Следом и правда двенадцать горячих коней несли золоченую карету. Кони ослепительно-белые, масть в масть, тонконогие, кожа лоснится, на пышногривых головах — султаны, на бархатных шлеях — кисти с жемчугом.

Ближние бояре и чины двора прикрывали карету с боков. Ближе всех, конечно, Матвеев на сером в яблоках жеребце. Ограждением шла еще стража с пищалями наготове. Встречные сразу падали ниц, голову от земли никто не подымал. И все-таки разглядела Москва — на ковровых подушках кареты рядом с царем сидела царица. В горлатной лисьей шапке он, в треухе собольем с верхом веницейского атласа она.

Хвостом за каретой шли бояре, дворяне, стольники — каждого так и распирает от спеси. Прогрохотали еще колымаги с царевичами и царевнами, с царевой и царицыной родней. За каждой тоже — бояре, дворяне, стольники. Дрожи, молись, чтоб пронесло, православный люд!

Но свернуло шествие, исчезло за поворотом, — и словно уже бояться некого у стен кремля. Словно и не шныряют в толпе длинноухие соглядатаи из приказа тайных дел.

— Конец света, ей-богу! Давеча чернец у храма тут недаром…

— Тсс… На дыбу захотел? Иди ты с чернецом своим вместе…

— Что ж это делается! Царица — и чтоб так вот в открытом возке!..

— А ты не приглядывайся! К бабе своей приглядывайся…

— Шурин рассказывал: как первый раз царицей с иордани она ехала, так в карете окошко будто открывала, высовывалась на людей поглядеть.
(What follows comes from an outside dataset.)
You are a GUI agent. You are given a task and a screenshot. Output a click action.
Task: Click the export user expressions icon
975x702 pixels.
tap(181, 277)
Божился, что видел это собственными глазами, что дивовался вместе с народом, а я все равно не верил… А тут… Вестимо — из матвеевского ежели дома…

— Э, будь здоров!.. Что-то очень тут вертится пузатый этот, с пышками на лотке.
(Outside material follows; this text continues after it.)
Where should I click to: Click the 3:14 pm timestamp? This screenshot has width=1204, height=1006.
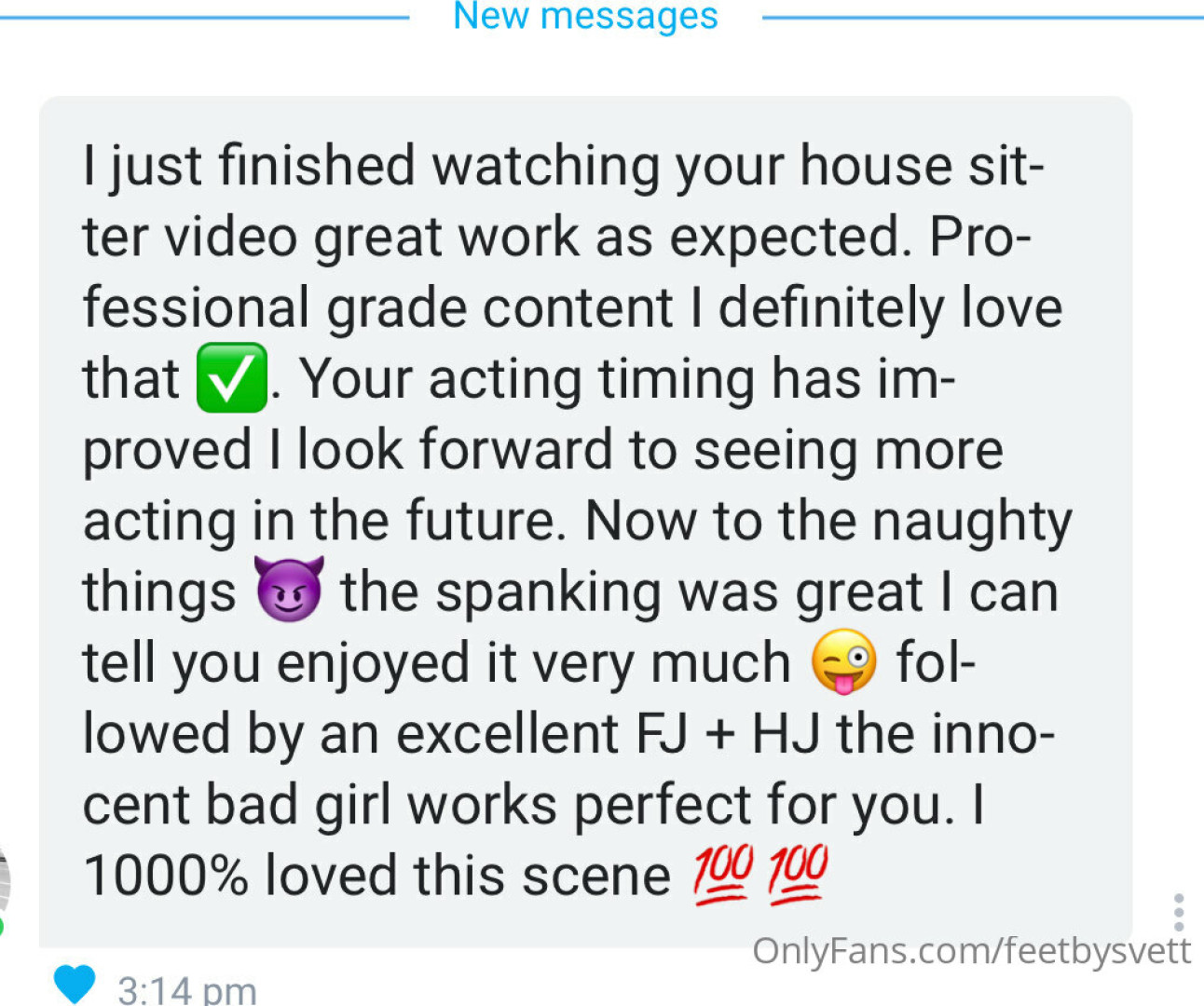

— Хоть кто пущай вертится, на своем стоять буду. Не бывало такого на Руси, чтоб на царицу кто хошь зенки пялил. Басурманство сие и грех. Огнем меня пытайте, то же самое буду говорить! Не купчиха она замоскворецкая, не кукуйская бесстыдница!..
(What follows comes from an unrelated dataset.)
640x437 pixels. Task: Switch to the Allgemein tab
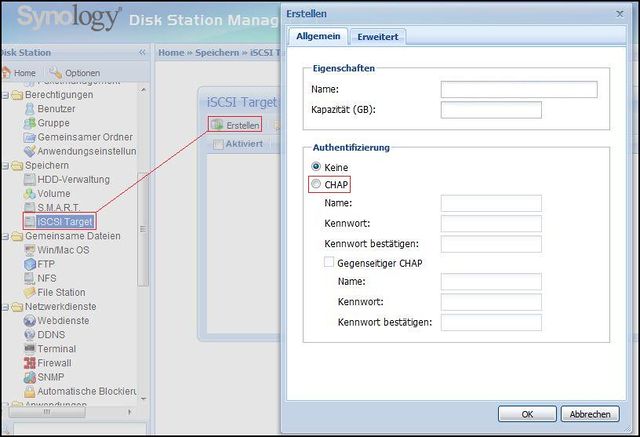click(316, 36)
— Всё тебя слушаю краешком уха, человече, и спросить не осмелюсь. А куда их понесло, хоть знаешь?

— В Преображенское, должно. Иль еще куда — откудова мне знать!

— А пошто?

— Не с ближним боярином разговариваешь, не с царицыным дворецким!

— Позорище безбожное в Преображенском сегодня будет. Игрище такое, комедь называется. Для души — погибель!

— Перекрестись хоть, грешные слова ведь говоришь!

— Уж не то что крестился — перед Иверской колена преклонил. Свечку ей, заступнице, поставил. И не я один.

— Бесы-кукуйцы опять?

— Коли б только кукуйцы! Так и свои ведь, православные, тоже. С Мещанской… Вон одного из них прижали. Иванька это, ценинник. В Грановитой теперь работает. Малец у него с теми безбожниками в Преображенском…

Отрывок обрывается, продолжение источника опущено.